Because Apple iPods have become commonplace in recent years, aftermarket accessory manufacturers have been devising ways for drivers to bring their music libraries along for the ride. The Alpine eX-10 allows drivers to play their iPods through their car speakers without using a radio transmitter or tape adapter, both of which compromise sound quality.
“The iPod is clearly the leading application for portable media player integration in cars,” said Todd Ramsey of Ramsey Consulting Group in Phoenix, Ariz. “But the industry will continue development of support for more ubiquitous USB-based devices like thumb drives, portable hard drives, and a wide range of competing portable media players.”
And with some devices, drivers can leave the iPod home. The Azentek Atlas CPC-1200 is a personal computer that’s built right into the dashboard, and with a 120-gigabyte hard drive, it can store enough music for any road trip.
Even products that have been around for a while, like radar detectors, are getting substantial updates. The Escort 9500ci is a radar detector with a built-in navigation system, so it can warn drivers about upcoming speed traps, and keep track of locations that set off detectors even though no police radar is present. “Products like the Escort 9500ci combine the functionality of a radar detector with GPS, so they are able to log speed traps,” said Richard Truesdell, automotive electronics guru and editorial director of Automotive Traveler.
For true gadget aficionados, combining two types of technology is just the start. “This is a step in the right direction, now combine all the capabilities of the 9500ci with those found in a basic personal navigation system, and you'd have a great device,” said Truesdell. “Add real-time traffic, and a full-featured MP3 player and I'll be a happy camper.”
Some may feel that navigation systems are distracting in part because of their complex controls, but new products are making wayfinding safer.
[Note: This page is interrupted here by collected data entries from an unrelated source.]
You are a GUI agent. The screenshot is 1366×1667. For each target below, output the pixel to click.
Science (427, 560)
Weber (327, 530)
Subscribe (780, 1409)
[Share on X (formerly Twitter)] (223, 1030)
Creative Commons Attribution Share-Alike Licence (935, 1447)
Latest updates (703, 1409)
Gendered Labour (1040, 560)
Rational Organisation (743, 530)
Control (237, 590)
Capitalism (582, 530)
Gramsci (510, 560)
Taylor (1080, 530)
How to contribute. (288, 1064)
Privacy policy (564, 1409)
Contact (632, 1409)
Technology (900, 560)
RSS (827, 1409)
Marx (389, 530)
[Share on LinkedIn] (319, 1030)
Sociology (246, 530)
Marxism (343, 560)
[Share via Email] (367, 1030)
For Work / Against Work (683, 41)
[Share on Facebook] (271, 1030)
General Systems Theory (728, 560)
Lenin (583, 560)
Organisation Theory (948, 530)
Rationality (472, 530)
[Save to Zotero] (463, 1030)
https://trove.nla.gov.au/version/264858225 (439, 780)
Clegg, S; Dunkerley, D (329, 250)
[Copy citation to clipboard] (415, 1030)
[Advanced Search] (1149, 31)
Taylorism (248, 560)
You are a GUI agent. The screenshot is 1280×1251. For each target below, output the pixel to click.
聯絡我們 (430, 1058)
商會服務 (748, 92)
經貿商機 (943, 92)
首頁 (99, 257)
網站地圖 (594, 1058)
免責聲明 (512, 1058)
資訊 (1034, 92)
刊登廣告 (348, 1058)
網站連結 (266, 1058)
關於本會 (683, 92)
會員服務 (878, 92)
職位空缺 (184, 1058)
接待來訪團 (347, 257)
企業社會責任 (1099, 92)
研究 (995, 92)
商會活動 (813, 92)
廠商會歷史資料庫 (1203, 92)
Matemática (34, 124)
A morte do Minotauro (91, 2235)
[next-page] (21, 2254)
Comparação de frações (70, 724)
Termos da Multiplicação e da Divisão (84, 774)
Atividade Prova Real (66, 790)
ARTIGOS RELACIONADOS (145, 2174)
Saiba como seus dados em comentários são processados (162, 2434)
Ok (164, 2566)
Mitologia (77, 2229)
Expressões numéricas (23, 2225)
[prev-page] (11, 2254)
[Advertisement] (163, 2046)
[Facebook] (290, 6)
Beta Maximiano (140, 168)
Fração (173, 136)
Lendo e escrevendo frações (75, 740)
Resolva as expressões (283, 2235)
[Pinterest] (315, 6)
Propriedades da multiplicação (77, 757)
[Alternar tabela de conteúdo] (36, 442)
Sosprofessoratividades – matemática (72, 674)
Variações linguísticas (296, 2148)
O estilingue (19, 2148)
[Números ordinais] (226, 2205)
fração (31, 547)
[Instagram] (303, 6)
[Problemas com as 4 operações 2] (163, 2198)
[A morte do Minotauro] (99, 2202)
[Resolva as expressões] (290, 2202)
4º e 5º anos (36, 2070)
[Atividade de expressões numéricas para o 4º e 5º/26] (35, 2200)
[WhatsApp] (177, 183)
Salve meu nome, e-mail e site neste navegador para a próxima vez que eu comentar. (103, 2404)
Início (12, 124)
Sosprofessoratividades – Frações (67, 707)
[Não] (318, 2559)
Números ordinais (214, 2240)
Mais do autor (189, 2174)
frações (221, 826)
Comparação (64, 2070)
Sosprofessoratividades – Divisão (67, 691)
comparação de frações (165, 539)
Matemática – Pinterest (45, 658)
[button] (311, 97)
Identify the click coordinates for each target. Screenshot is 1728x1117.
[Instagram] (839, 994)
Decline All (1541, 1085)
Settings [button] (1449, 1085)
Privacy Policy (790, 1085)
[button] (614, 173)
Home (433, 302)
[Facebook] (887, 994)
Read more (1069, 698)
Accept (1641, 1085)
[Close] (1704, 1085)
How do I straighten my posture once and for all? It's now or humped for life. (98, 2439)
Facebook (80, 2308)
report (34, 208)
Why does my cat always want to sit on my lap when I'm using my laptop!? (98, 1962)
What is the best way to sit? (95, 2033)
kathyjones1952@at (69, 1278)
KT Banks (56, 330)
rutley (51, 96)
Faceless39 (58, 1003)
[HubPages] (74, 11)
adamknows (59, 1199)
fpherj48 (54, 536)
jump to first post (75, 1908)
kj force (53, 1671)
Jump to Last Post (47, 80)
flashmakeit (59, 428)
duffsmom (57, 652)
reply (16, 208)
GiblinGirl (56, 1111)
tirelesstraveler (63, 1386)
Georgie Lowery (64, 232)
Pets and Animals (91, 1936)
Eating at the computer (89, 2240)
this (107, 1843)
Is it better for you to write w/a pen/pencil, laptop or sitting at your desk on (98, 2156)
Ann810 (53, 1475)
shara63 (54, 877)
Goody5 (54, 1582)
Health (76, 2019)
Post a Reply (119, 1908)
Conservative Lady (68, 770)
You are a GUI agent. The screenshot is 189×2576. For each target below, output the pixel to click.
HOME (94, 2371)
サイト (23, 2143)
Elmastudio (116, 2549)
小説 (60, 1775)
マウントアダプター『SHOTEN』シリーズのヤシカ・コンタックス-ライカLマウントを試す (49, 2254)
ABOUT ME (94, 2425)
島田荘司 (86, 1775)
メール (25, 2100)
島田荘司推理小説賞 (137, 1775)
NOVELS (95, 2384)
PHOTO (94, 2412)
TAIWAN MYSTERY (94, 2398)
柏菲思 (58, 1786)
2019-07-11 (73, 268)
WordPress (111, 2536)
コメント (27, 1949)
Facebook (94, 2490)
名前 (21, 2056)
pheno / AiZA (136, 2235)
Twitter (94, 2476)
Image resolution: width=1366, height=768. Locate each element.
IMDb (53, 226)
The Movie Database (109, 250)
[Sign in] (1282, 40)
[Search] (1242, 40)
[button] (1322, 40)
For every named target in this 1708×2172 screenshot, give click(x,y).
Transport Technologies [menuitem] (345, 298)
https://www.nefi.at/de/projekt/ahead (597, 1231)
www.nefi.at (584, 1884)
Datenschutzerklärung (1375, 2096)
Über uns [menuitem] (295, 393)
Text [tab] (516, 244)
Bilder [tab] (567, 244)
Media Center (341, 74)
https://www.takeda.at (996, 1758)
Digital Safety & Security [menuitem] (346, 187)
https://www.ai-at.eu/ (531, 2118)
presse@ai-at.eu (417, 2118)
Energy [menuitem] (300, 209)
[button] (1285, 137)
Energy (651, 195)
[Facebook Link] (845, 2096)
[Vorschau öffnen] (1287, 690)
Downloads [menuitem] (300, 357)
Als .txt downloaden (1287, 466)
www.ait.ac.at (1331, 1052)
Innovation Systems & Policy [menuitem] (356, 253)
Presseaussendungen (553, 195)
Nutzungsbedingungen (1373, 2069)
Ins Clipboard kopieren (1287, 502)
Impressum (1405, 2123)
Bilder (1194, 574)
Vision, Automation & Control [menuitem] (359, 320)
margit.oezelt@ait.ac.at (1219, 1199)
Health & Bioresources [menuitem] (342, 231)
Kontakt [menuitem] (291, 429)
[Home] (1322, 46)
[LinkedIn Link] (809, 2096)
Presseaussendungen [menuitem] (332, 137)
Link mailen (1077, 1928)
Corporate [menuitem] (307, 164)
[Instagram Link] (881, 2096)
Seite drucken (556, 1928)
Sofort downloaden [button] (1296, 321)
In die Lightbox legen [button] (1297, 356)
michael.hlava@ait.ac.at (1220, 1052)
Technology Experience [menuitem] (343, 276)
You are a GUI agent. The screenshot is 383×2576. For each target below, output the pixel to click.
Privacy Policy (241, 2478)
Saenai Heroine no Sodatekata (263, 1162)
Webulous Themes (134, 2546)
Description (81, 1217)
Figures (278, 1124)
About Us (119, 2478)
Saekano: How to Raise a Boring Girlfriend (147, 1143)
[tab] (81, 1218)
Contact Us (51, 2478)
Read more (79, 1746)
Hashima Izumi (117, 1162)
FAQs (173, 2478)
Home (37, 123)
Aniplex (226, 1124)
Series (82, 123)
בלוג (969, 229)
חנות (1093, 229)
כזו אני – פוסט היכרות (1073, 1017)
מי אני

They verbalize directions.
“Text-to-speech technology has become the latest buzzword in the navigation industry because of its emphasis on safety,” said Joshua Landau, president of JML Audio in St. Louis. “Since street names during guidance are spoken, the driver spends more time with their eyes on the road instead of their navigation display.”
Route guidance spoken aloud has long been a feature on the navigation systems that automakers install in their cars at the factory. But portable GPS units are starting to include this function, and the Navigon 7100 is one of them. And besides helping drivers stay focused on the pavement by announcing route directions, the Navigon 7100 offers a major advance in what is displayed on screen as well. Instead of a potentially vague overhead perspective like on traditional navigation displays, this device offers a three-dimensional street view that shows road signs and exits.
Most car controls need to be physically touched in order to be operated, which can be another distraction for drivers. But the latest gadgets are changing even that basic driver-car interaction. “Voice command is another emerging technology with emphasis on safety,” Landau said. “Instead of manually typing route guidance on a touch-screen display, address information is simply spoken while keeping both hands on the wheel and your eyes forward.”
Fordsync.jpg As is the case with the verbal route guidance, luxury cars have been offering voice-command functionality for some time, but now it's trickling down to the masses. The Ford Sync and Scosche Blue Fusion both take advantage of wireless technology (like the ever-popular Bluetooth) to make operating cell phones and audio systems safer and easier. If you want to make a phone call, simply say the word. The stereo even knows to turn the volume down so you can hear the person on the other end.
The Viper Responder LE combines a remote starter with an alarm system. And if you’re warming up your car before leaving the house on a cold day, it doesn’t leave you to guess when the car is toasty. Lights on the side of the remote will signal that the car interior is at the right temperature for you.